- [Work instructions]:
1. Answer these questions from the article on the Canadian production industry:
(a) In what city did the company open an office earlier in the year?
(b) What does Young say is starting to come back into the industry?
(c) Which show did the company make with Shaw Media and Loblaws?
2. Can you sum up the article on the Canadian production industry in two sentences?
3. Extend the article on the Canadian production industry past its final paragraph.

BEGIN Text passage

Meanwhile earlier in the year it opened an Los Angeles office, to increase its share of the U.S. factual and scripted-entertainment market.

“It’s a busy time for us,” said John Young, the Toronto-based company’s managing directors.

While giving obvious credit to his own company’s hard working and talented people, Young nevertheless said he thinks the Canadian production industry on the whole has been picking up over the last few months.

“We are seeing the advertising revenue start to come back into the industry,” he said.

When asked to take a step back and provide an arms-length perspective on the state of the industry, Young said he believed the industry bounce back is however taking on a slightly new  form.

“We are seeing more in the way of branded content; we ourselves are involved in that and that side of the business we have people actively working on new projects, specifically with brands, similar in a way that we did with Recipe to Riches with Shaw Media and Loblaws,” he said.

Canadian broadcasters are looking for new and audience-grabbing program ideas, but are under greater pressure than ever to get the most out of their production envelopes. In short, traditional sources of money are tight.

“The financing of the larger-budget television shows is something that we all have to focus on, producer and broadcaster alike,” he said.

What is required is greater collaboration “decisions to get the show funded as necessary.”

He continues,  “That is where branded content is going to be an interesting piece of the puzzle as well, looking to see how brands can help work with broadcasters and producers to create great content.”

END Text passage
BEGIN Dataset content

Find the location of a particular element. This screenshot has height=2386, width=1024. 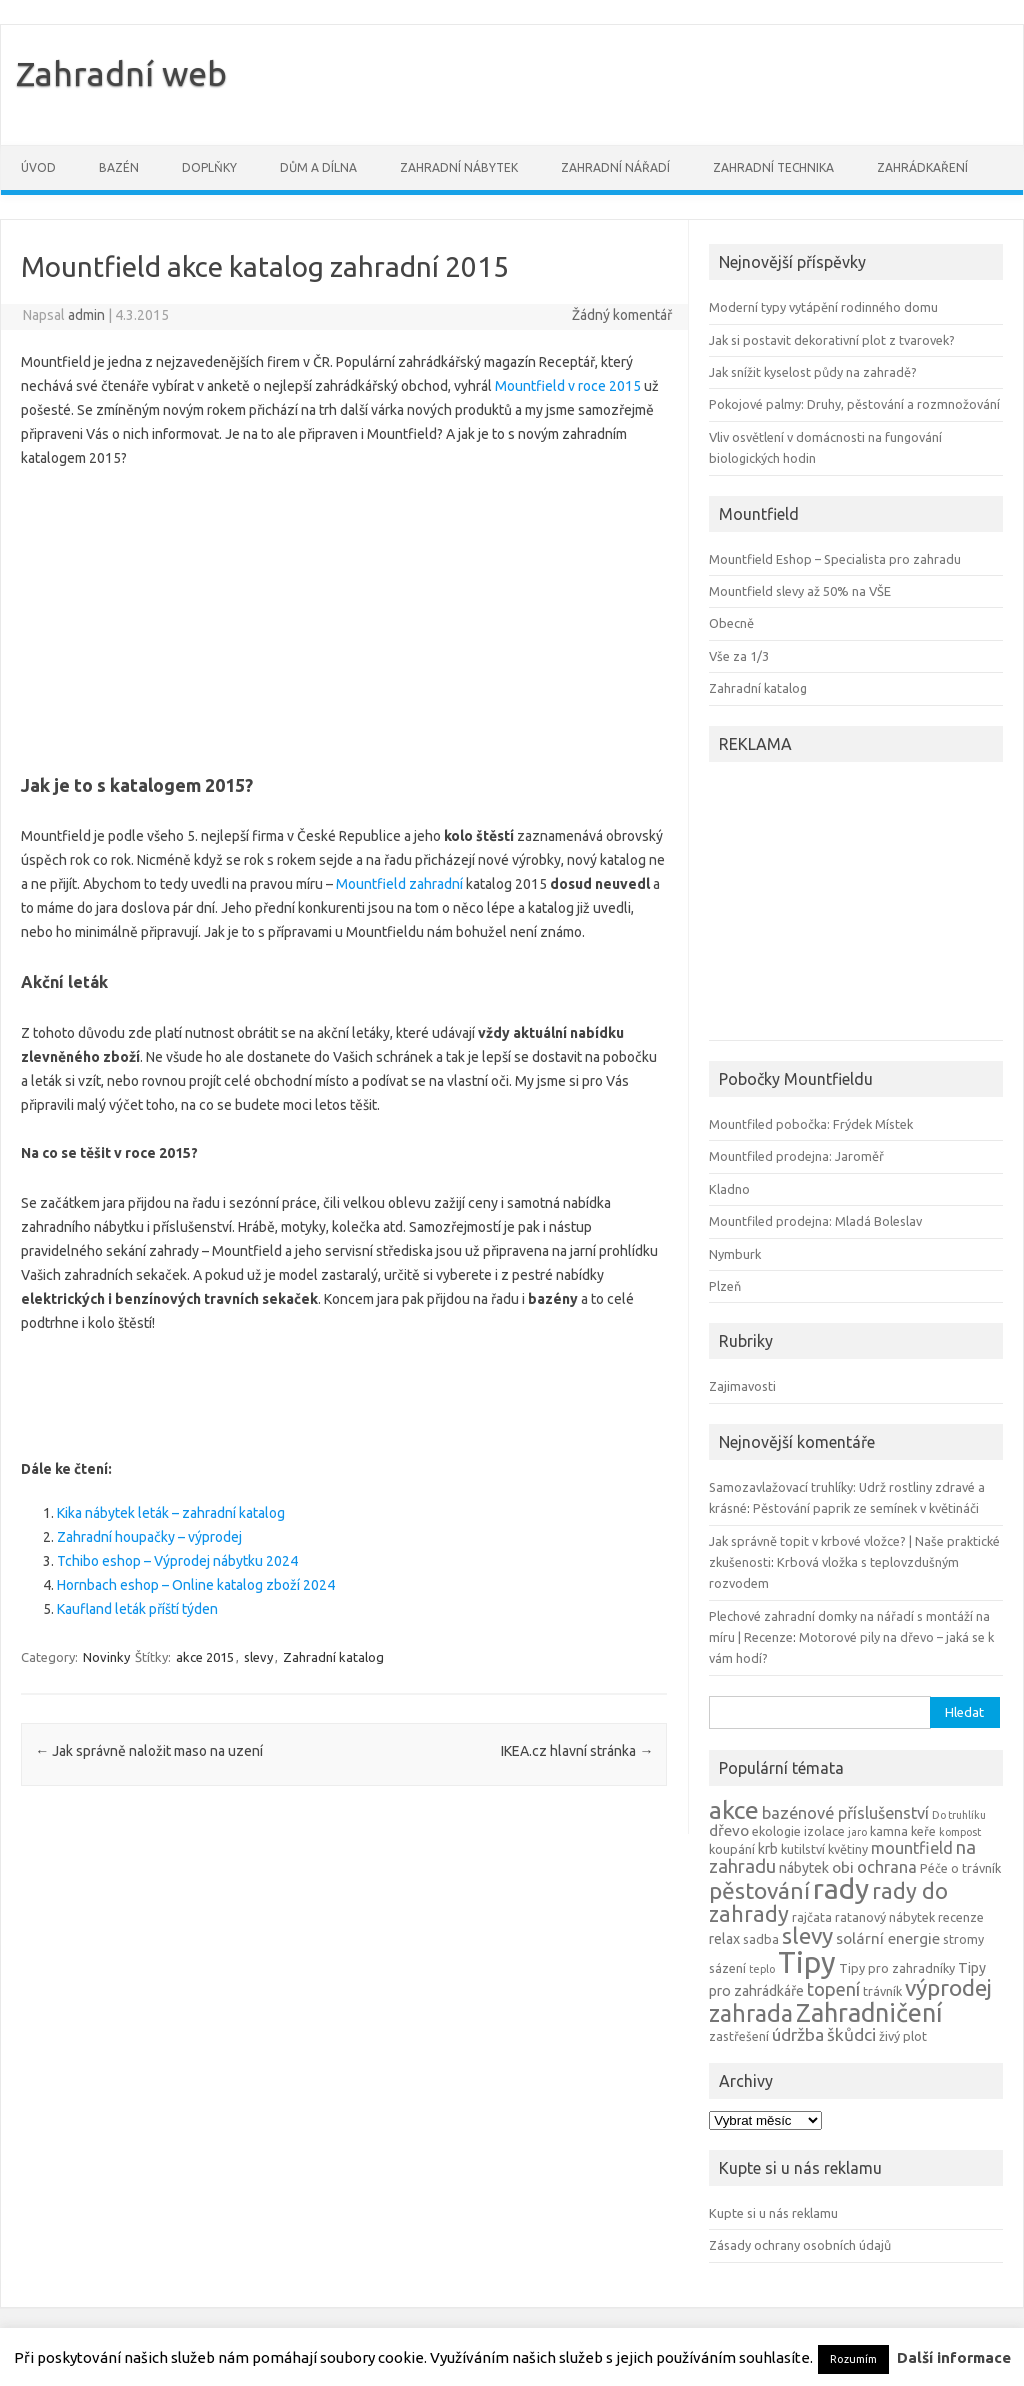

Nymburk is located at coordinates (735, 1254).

END Dataset content
BEGIN Dataset content

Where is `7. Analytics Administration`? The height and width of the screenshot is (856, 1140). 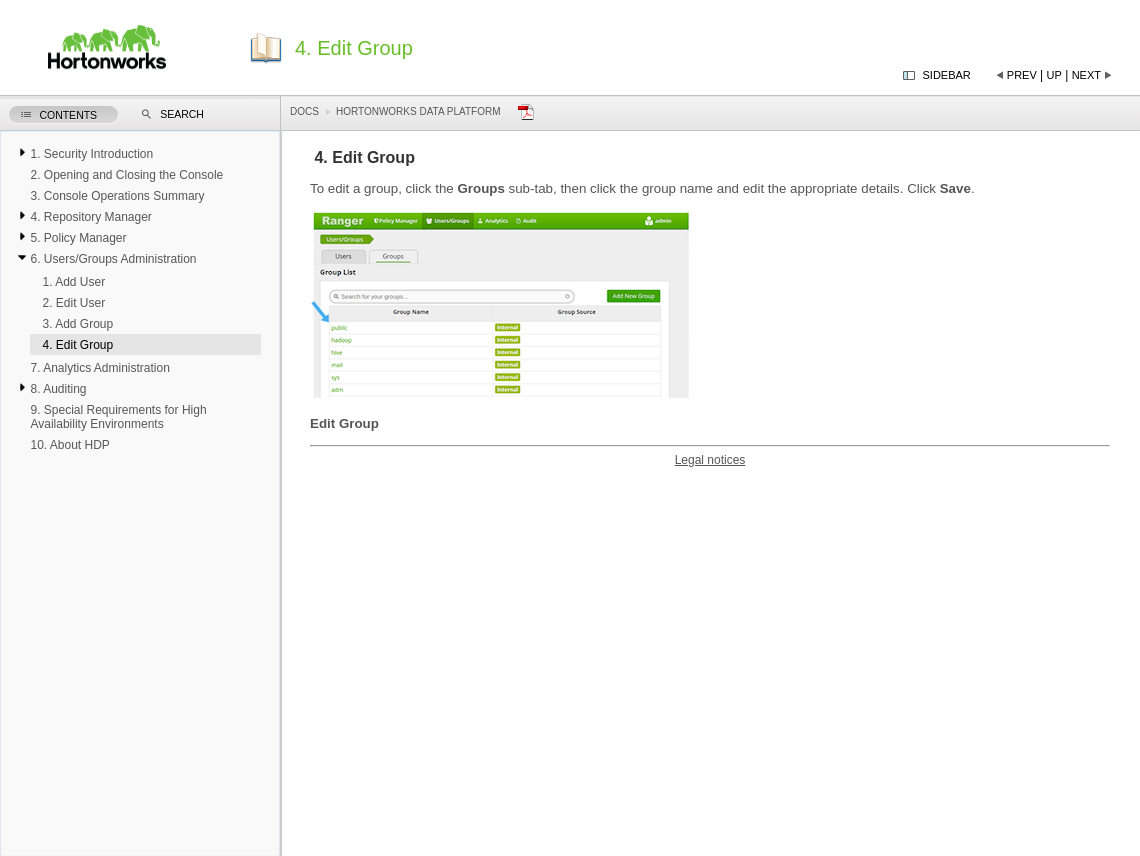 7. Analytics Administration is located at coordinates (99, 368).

END Dataset content

- [Answers provided]:
1.
(a) Los Angeles
(b) Advertising revenue
(c) Recipe to Riches

2. John Young of a Toronto-based production company, which opened a Los Angeles office earlier in the year, says the Canadian production industry has been picking up as advertising revenue returns, though the rebound is taking a new form with more branded content. Since traditional sources of money for broadcasters are tight, he says producers and broadcasters must focus on financing larger-budget shows, and brands can help them create great content.

3.
Indeed, a key programming theme during last week’s Banff World Media Festival, where Playback spoke to Young, was innovative program funding. He went on to observe “consumers don’t really have time for 30-second ads anymore— but they do have 30 minutes for a good story. That is going to be key to any piece of branded content, certainly the ones we’re trying to work on at Temple Street.”

Branded content however “is not a panacea for filling financing gaps—it’s not as simple as that—you have to build the content and naturally, organically, find a room for the brand in the show.”

More than ever, TV program makers “need to be flexible; as producers we have to try to get some of the control over our own destiny—that is always tough when others have the green light capability.”

Yet these are unmistakably promising times for the industry, and Young is upbeat.

“I think with all the fragmentation and channels and different places to go to perhaps put your content—and have other people buy your content—that opens up a number of interesting avenues,” he said.